Data provided Start Marker

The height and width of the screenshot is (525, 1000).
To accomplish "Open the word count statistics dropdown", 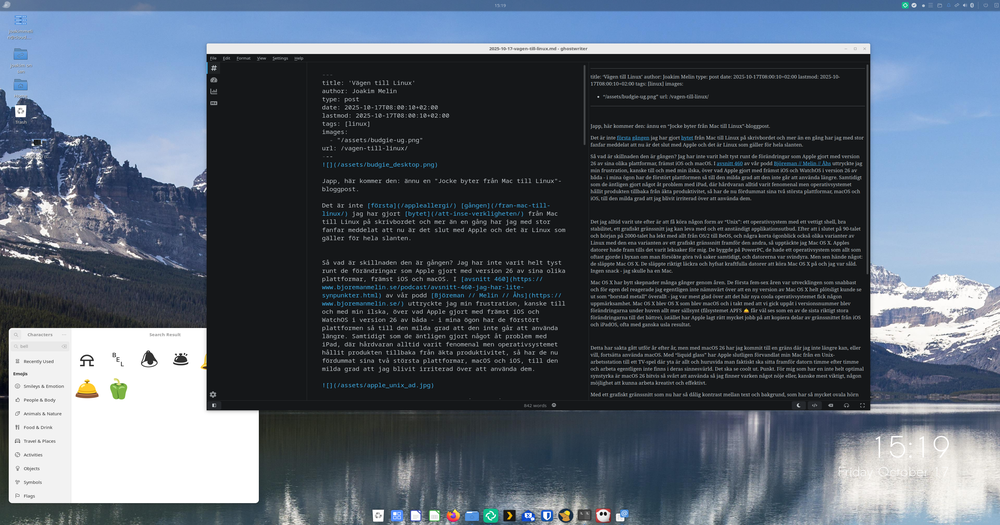I will 536,405.
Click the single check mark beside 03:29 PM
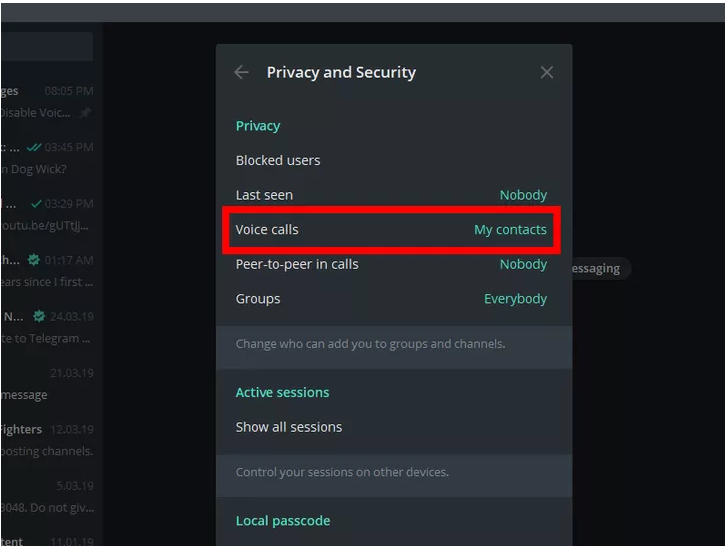Image resolution: width=725 pixels, height=546 pixels. click(x=36, y=204)
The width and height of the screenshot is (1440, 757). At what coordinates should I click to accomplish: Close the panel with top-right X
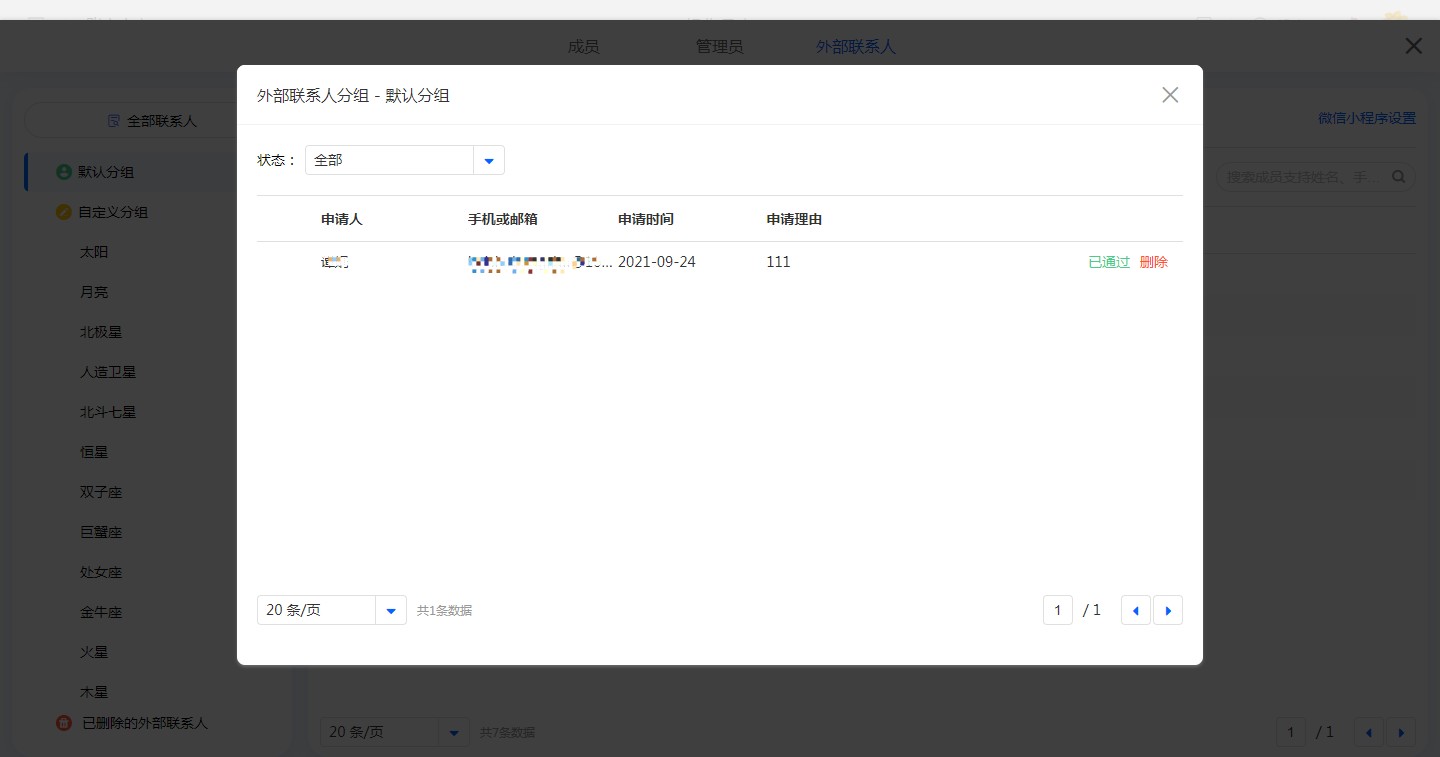[x=1413, y=46]
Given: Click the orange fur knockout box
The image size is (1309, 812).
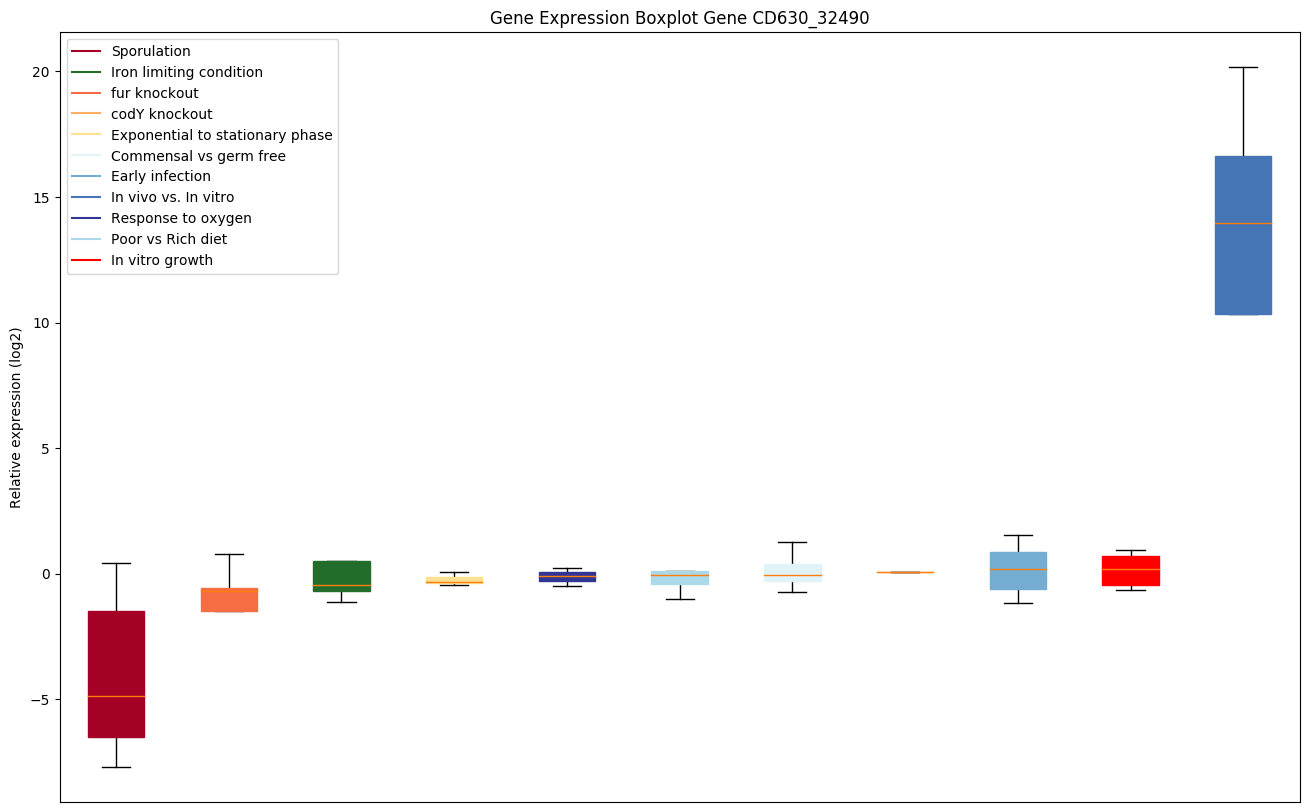Looking at the screenshot, I should pos(229,599).

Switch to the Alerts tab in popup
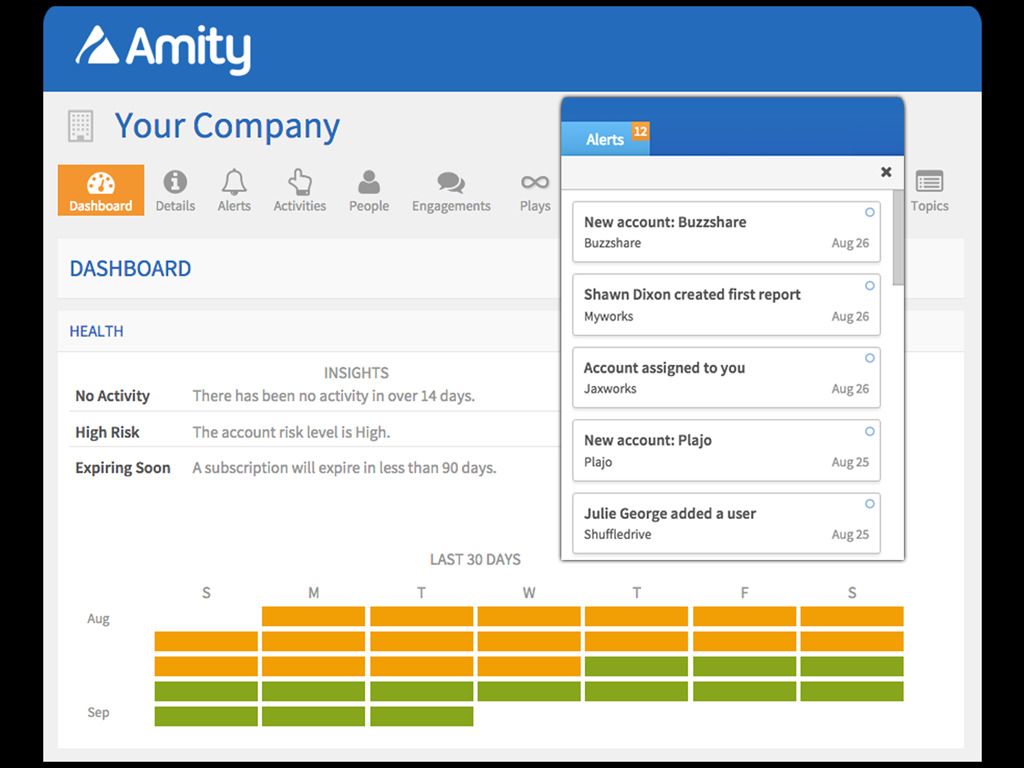605,140
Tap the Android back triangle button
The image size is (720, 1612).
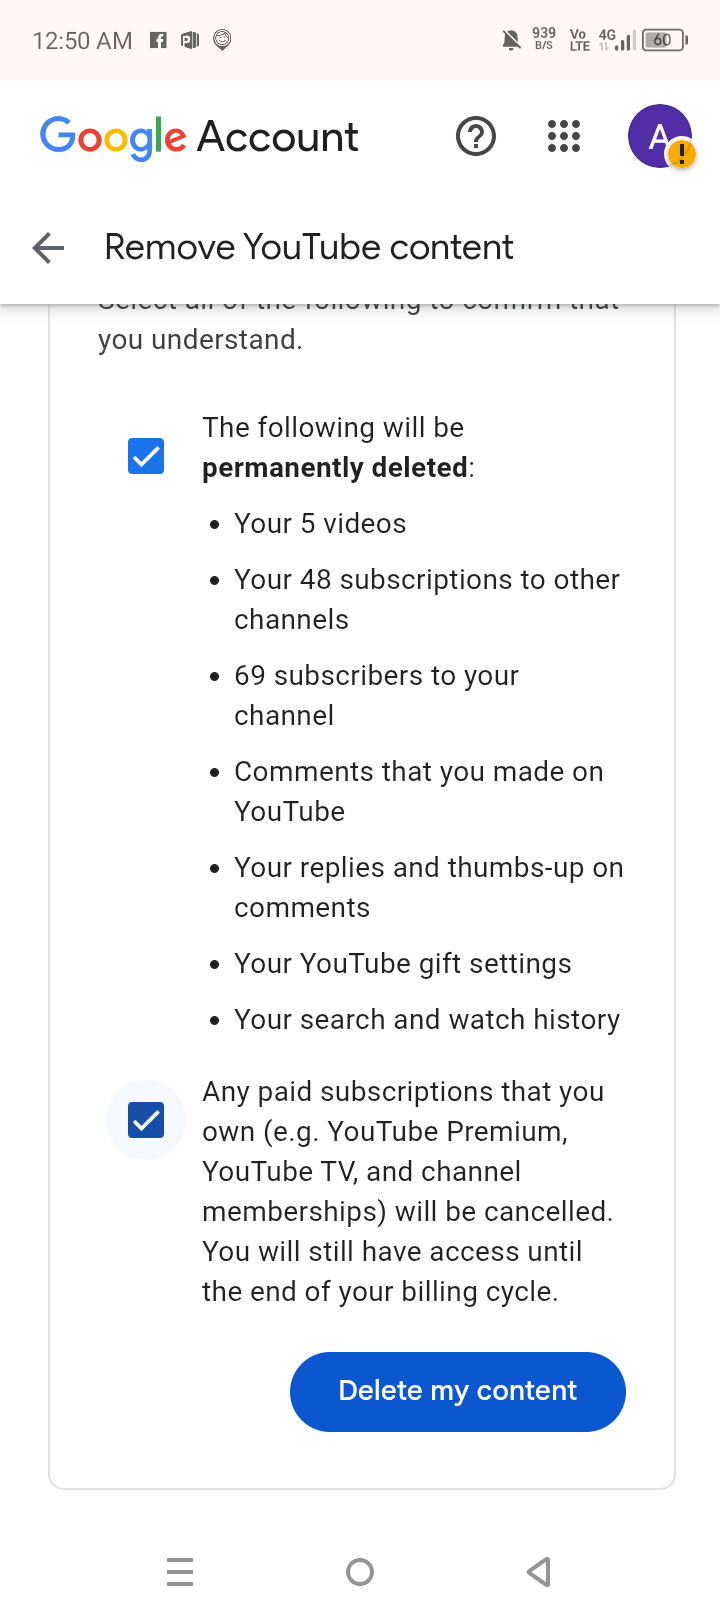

Data provided End Marker

**What you have to do**
Your copy should hold exactly the lines from the line bearing "Click the single check mark beside 03:29 PM" through the end of the data, both included, and no pictures or anything further.

**Response box**
Click the single check mark beside 03:29 PM
Image resolution: width=725 pixels, height=546 pixels. click(x=36, y=204)
The width and height of the screenshot is (1440, 757). At what coordinates should I click to accomplish: Close the panel with top-right X
[x=1413, y=46]
Given: Click the orange fur knockout box
The image size is (1309, 812).
Looking at the screenshot, I should pos(229,599).

Switch to the Alerts tab in popup
605,140
Tap the Android back triangle button
The image size is (720, 1612).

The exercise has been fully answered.